Два взгляда удивились. Два взгляда поплыли мимо друг друга, две черные смоленые лодки. Брови обрадовались и полетели. Ажыкмаа, смеясь, отодрала липкие пальцы рослого человека в гимнастерке от потной скользкой кожи, вытерла ладонью мокрый лоб. Голос веселый, смех чистый. Вы военный? Нет, ушел в запас. А что делаете? Да всего понемногу. А точнее? По горам лазаю. Драгоценности ищу. Не рассказывайте сказки! Это не сказки, уважаемая, это быль. Алмазы, лазуриты, уголь, вольфрам, нефть иногда, бывает, находим, сами того не желая. И снова зычный, все сотрясающий, как у древнего индрик-зверя, басовитый хохот-камнепад.
Женитьба. Свадьба. Пироги, пуца, вечный любимый далган. Мать лила слезы ручьями, заплетая ее смоляные косы. Подруги садились к ее ногам и шептали, пальцами тыкали ее в плотные железные балетные икры: эй, расскажешь потом, как это, ну, ночью? Муж русский, жена тувинка, все честь по чести, дружба народов. А у них правда есть роспись в паспорте? А кто видал? Вам еще положить вкусные манчи на тарелочку, милый гость?
Ребенка они зачали в первую же ночь. Ажыкмаа билась и плакала под тяжелым, раздавливающим все ее полые, легкие, как степные дудочки, танцевальные кости телом мужа. Никодим работал неутомимо на пахоте любви. Тебе нравятся такие вот тощенькие, невесомые? Ты такой мощный, тебе надо не меня, а корову! Не плачь, дурочка, спасибо тебе, что меня дождалась. Я любился с толпой баб, и все они были -- бабы, ты одна у меня -- девочка. Ажыкмаа моя. Лучик солнечный.
А ты правда был на войне?
Он лег на спину. В окно светила широколицая синяя Луна. За стеклами трещал мороз, по карнизу расхаживал голубь, стуча ксилофонными лапками по звонкой жести. Скомканная в кулаке простыня полетела на пол. Никодим взял ее руку и повел по груди, по ребрам, по животу.
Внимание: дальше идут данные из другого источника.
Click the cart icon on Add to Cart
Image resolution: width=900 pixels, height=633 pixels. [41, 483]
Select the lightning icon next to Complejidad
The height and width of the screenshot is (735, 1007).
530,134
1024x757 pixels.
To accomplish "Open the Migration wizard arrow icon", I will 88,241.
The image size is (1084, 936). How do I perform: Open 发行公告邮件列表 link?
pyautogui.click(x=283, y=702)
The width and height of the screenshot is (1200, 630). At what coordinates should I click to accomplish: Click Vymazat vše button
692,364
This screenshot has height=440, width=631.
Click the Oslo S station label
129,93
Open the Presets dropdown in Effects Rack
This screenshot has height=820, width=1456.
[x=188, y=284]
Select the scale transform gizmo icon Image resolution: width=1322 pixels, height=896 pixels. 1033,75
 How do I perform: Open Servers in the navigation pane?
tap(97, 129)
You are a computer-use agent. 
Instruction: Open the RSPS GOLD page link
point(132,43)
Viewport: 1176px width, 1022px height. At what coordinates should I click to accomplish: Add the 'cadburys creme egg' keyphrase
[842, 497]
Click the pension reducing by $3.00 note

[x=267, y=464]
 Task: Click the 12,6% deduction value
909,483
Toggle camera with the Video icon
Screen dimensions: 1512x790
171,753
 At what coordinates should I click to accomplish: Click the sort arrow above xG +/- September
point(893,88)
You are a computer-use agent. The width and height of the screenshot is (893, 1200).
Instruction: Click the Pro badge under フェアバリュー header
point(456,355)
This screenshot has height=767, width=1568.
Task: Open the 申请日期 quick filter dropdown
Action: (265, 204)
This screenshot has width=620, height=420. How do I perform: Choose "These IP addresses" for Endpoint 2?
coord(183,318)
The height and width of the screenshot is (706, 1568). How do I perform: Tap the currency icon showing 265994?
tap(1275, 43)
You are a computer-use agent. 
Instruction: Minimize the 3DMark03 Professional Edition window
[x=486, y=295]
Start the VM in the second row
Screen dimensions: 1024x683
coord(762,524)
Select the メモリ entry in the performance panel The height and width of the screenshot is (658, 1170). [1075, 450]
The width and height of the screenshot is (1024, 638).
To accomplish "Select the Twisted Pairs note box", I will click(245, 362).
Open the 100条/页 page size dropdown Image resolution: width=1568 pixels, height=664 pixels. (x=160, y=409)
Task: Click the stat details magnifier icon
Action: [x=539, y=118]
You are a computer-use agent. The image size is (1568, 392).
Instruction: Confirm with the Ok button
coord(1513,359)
Ажыкмаа вздрагивала, натыкаясь зрячими пальцами на ужас распоротой и зашитой плоти - вспухлости, рваные рубцы, заросшие грубым вторичным натяжением острова дальней лютой боли.
Пока ладонью по его телу водила -- многое увидела внутри себя.
Но мужу не сказала: а вдруг посмеется?
Увидела девочку, и она сидела в коляске и тянула к ней ручки, и, чтобы отвязаться от младенчика и чуть, немного, поболтать с соседками о житье-бытье, мать сунула ей в крохотные лапки карандаш и бумагу: пусть хоть бумажку острым грифелем порвет, развлечется! - и затренькали женские языки, и перемыли косточки всем -- начиная от власти и заканчивая дворничихой Даримой, матерщинницей и курильщицей, и, когда Ажыкмаа склонилась к коляске и вынула изрисованную бумагу из рук малышки и поднесла к глазам, она вмиг потеряла дыхание -- и не сразу нашла его.
Шел танк. Под гусеницами умирали люди.
Мальчишка стоял перед танком, выбросив вверх тощие руки. Ветер трепал его рубаху и штаны.
В бок танка впечатался черный крест.
Все взрослое, настоящее.
И лишь солнце над танком и пареньком испускало лучи, выпускало их на волю, вон из шара -- корявые, смешные, неловкие, детские.
- Гляньте, что Ника-то нарисовала!
- Карапузица... вот дает...
- Да нет, девушки, нет, это не она! Это ты, Ажыкмаа, ей чей-то рисунок дала! Листок из альбома по рисованию -- выдрала! И не стыдно тебе! Признавайся, чей?
Балерина стояла, не шевелясь, и голову солнце палило, и тело стало невесомым, и жизнь ничего не весила -- она плыла в пространстве, плыла над землей, парила, и руки взлетали, и она была женщина-птица, и знала: вот так, летящей в небесах птицей, дочка когда-то и ее нарисует.